Views are virtual tables created based on existing table(s). Views can have generally fewer columns than the underlying table(s). Views can be based on a single table or on multiple tables. Since you can pick and choose the columns, you can hide columns that you do not want to be seen and display only those you want. Since a view can choose from different tables (that can participate in a join), it is useful in front end design to query all the relevant tables and create a view.

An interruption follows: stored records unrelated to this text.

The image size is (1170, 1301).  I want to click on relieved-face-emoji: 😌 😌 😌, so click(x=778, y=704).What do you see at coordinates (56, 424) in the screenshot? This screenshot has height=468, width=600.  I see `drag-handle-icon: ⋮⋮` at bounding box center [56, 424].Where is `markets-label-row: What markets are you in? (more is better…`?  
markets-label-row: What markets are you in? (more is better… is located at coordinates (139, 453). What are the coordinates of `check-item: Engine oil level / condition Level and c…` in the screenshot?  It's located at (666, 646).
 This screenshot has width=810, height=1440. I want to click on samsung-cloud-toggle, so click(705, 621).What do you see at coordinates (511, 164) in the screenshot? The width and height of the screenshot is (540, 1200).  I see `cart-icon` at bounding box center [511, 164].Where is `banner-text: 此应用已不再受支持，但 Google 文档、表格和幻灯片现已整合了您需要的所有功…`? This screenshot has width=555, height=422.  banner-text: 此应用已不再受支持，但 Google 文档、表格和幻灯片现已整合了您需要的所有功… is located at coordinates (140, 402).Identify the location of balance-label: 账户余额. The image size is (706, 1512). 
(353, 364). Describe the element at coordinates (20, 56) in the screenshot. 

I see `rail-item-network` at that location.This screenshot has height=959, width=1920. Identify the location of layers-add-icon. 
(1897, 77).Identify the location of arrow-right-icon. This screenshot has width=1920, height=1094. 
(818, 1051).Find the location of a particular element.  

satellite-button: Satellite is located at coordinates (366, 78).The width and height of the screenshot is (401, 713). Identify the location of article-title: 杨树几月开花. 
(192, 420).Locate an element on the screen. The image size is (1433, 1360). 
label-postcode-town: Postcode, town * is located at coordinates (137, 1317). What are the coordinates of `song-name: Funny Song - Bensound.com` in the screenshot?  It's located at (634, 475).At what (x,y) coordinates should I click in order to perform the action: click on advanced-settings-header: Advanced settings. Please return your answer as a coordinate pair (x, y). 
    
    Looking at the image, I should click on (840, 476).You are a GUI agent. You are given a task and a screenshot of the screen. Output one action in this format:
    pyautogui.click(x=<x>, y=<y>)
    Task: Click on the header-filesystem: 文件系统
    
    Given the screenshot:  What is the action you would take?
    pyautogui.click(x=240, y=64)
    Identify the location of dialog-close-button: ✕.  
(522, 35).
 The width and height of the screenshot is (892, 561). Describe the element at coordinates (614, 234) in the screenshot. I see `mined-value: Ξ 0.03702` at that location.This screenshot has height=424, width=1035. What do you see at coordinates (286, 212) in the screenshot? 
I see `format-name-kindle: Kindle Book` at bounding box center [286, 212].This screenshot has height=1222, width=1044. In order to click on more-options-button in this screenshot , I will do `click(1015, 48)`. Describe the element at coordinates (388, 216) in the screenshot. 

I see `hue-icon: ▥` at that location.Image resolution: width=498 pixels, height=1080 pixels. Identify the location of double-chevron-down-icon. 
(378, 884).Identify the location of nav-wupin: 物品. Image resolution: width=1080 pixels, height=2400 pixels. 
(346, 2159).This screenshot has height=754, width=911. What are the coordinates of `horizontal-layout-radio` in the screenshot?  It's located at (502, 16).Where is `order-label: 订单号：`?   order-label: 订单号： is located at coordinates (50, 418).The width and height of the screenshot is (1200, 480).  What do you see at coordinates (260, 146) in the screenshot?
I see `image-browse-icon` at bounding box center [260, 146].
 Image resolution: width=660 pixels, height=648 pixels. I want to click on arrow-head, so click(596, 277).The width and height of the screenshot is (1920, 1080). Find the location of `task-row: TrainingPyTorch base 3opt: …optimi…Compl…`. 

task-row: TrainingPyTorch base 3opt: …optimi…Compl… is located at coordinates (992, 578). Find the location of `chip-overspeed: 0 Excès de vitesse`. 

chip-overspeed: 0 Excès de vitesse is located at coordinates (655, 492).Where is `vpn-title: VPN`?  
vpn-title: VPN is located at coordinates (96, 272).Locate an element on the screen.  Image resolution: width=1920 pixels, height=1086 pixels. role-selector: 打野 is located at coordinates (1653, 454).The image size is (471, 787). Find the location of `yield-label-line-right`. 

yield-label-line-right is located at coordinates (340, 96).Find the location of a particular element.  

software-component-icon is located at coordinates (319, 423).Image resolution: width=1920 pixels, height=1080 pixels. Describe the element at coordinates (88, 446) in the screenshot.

For example the following query returns 91 rows of Customer data from Northwind database in SQL Server 2012 Express:
SELECT [CustomerID]
,[CompanyName]
,[ContactName]
,[ContactTitle]
,[Address]
,[City]
,[Region]
,[PostalCode]
,[Country]
,[Phone]
,[Fax]
FROM [NORTHWND].[dbo].[Customers]
Let us say your front end application needs just CompanyName, Address, City, State, Country. Then you create a query as shown:
SELECT
[CompanyName]
,[Address]
,[City]
,[PostalCode]
,[Country]+', '+[PostalCode]
FROM [NORTHWND].[dbo].[Customers]
Now create the view based on this query as shown which you want to create a mail label
Create view MailLable
as
SELECT
[CompanyName]
,[Address]
,[City]
,[PostalCode]
,[Country]+', '+[PostalCode] as 'Country'
FROM [NORTHWND].[dbo].[Customers]
This creates a view object in View node of NORTHWND database called MailLable as shown.
The views in the database are themselves stored in a System View and you can find all existing views using the following query:
SELECT * FROM SYS.VIEWS
There are lot more things related to views we will take them up in another post.